La jeune femme voulut ajouter quelque chose, mais avant qu’elle n’ait pu ouvrir la bouche, le magicien leva une main pour l’interrompre.
— Désolé ! souffla-t-il avec une profonde lassitude dans la voix. Je me doute que vous vous posez de nombreuses questions, mais dans mon état, je ne peux pas vous répondre.

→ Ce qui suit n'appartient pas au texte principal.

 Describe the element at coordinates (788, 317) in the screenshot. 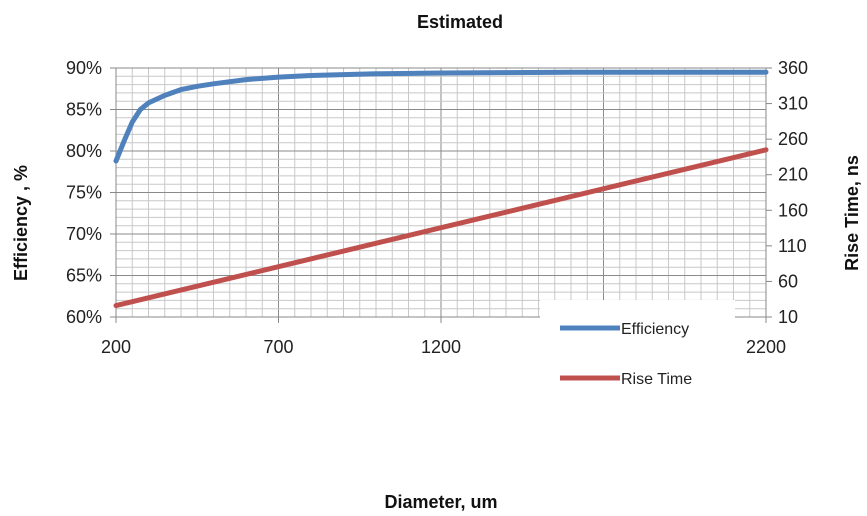

I see `y-right-tick-label: 10` at that location.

Elira aurait bien voulu ne pas renoncer si facilement, mais le magicien semblait dans un tel état de fatigue qu’elle jugea préférable de lui épargner toute dépense d’énergie inutile
*
La conscience d’Enki était à la lisière entre rêve et réalité. L’esprit engourdi, il avait encore conscience de ce qui se passait autour de lui, mais était dans l’incapacité de réagir. Il était allé bien au-delà de ses limites et avait lutté pour tenir aussi longtemps qu‘il avait pu, mais cette fois son combat désespéré semblait être sur le point de prendre fin. Il allait s’endormir et s’enfoncer dans le sommeil. Un sommeil dont il ne se réveillerait pas et il ne pouvait rien y faire. Comment cela se pouvait-il ? Ça ne devait pas se terminer ainsi. Il l’avait pourtant vu. Cette pensée le préoccupa, un instant, puis la fatigue reprit ses droits et il oublia. Il était si fatigué. Il n’aspirait plus qu’à se laisser glisser dans l’inconscience, lorsqu’une voix lointaine arriva à atteindre le peu de conscience qu’il lui restait.
— Lève-toi, Enki. Si tu renonces maintenant, tout ceci n’aura servi à rien. N’oublie pas qui tu es.
Qui suis-je ? pensa Enki. Oui, c’était aussi pour ça qu’il était venu. Et il était grand temps de le révéler au monde et de voir si le monde l’accepterait. Cette résolution lui permit de tirer une force et une détermination nouvelles qui lui permirent de lutter pour se réveiller. Très vite, il eut cette sensation étrange qu’ont parfois certaines personnes au moment du réveil d’être privées de l’usage de leur corps. L’impression de n’être ni vraiment éveillé ni vraiment endormi, mais un peu des deux à la fois. Son esprit était désormais parfaitement conscient, il entendait même parfois ce que les gens qui s’agitaient autour de son corps inanimé racontaient. Pourtant, il était incapable de parler ou de bouger comme si son esprit était réveillé, mais pas son corps. Pas encore du moins.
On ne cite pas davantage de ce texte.